Agribusiness mergers squeeze the food industry into an hourglass- with many producers and consumers but increasingly fewer processors and distributors. Food chain clusters of Monsanto/Cargill, ConAgra, and Novartis/ADM are vertically integrating to control production from “farm gate to dinner plate”. As agribusiness concentrates, their power to buy low from farmers and sell high to consumers increases. For example, four meatpacking companies–ConAgra, IBP, Cargill and Farmland National–currently control 87 percent of the nation’s cattle slaughter, up from only 36 percent in 1980, along with 54 percent of the hog slaughter and 70 percent of the sheep slaughter. As industry consolidation increases, the prices ranchers receive for livestock are down to their lowest levels since the Depression. At the same time packers saw their share of what the final consumer pays rise 20 percent in 1998. As concentration continues to accelerate, calls for increased antitrust enforcement and merger moratoriums have sounded.

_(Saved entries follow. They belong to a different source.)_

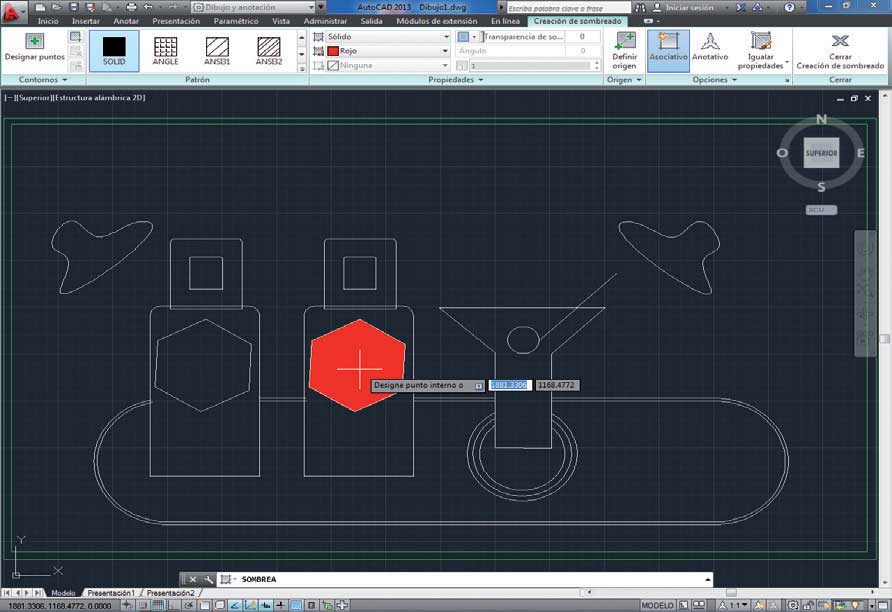This screenshot has width=892, height=612.
Task: Select the ANSI32 hatch pattern
Action: 269,51
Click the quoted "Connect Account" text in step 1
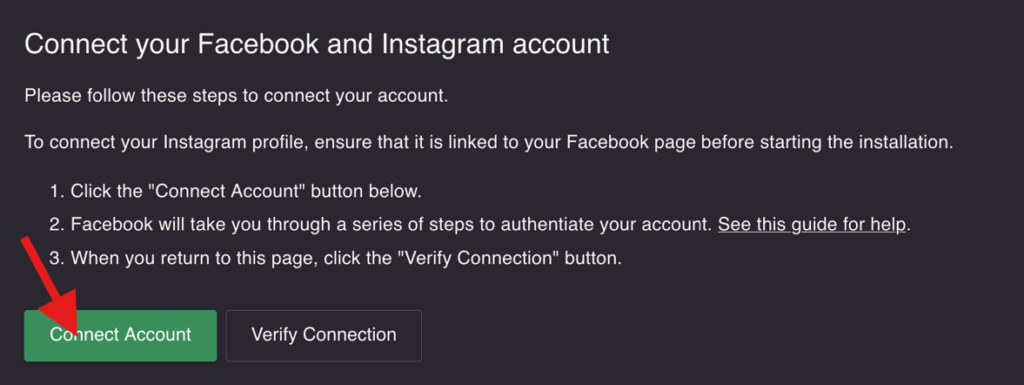 [227, 191]
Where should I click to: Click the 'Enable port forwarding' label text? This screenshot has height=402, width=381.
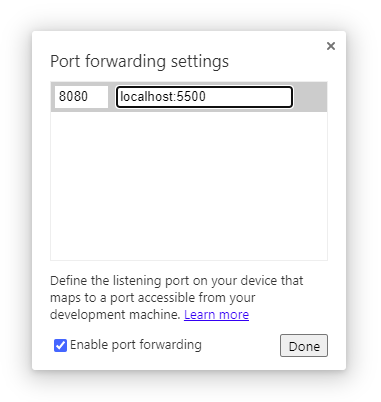pyautogui.click(x=136, y=345)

In October 1999, Senator Paul Wellstone (D-MN) introduced the Agribusiness Merger Moratorium and Antitrust Review Act of 1999, cosponsored by Senators Byron Dorgan (D-ND), Tom Daschle (D-SD), Tom Harkin (D-IA), Russ Feingold (D-WI) and Tim Johnson (D-SD). The bill imposes an 18-month moratorium on agribusiness mergers and expansion, or until Congress passes a new bill to address the problem of agricultural consolidation. The law would affect businesses with annual net revenues or assets of more than $100 million. The Act also establishes a 12-member review commission to study the effects of agricultural consolidation and to make recommendations for reform of the antitrust laws to promote more competition. The bill was defeated in November of 1999 but remains a model legislative proposal.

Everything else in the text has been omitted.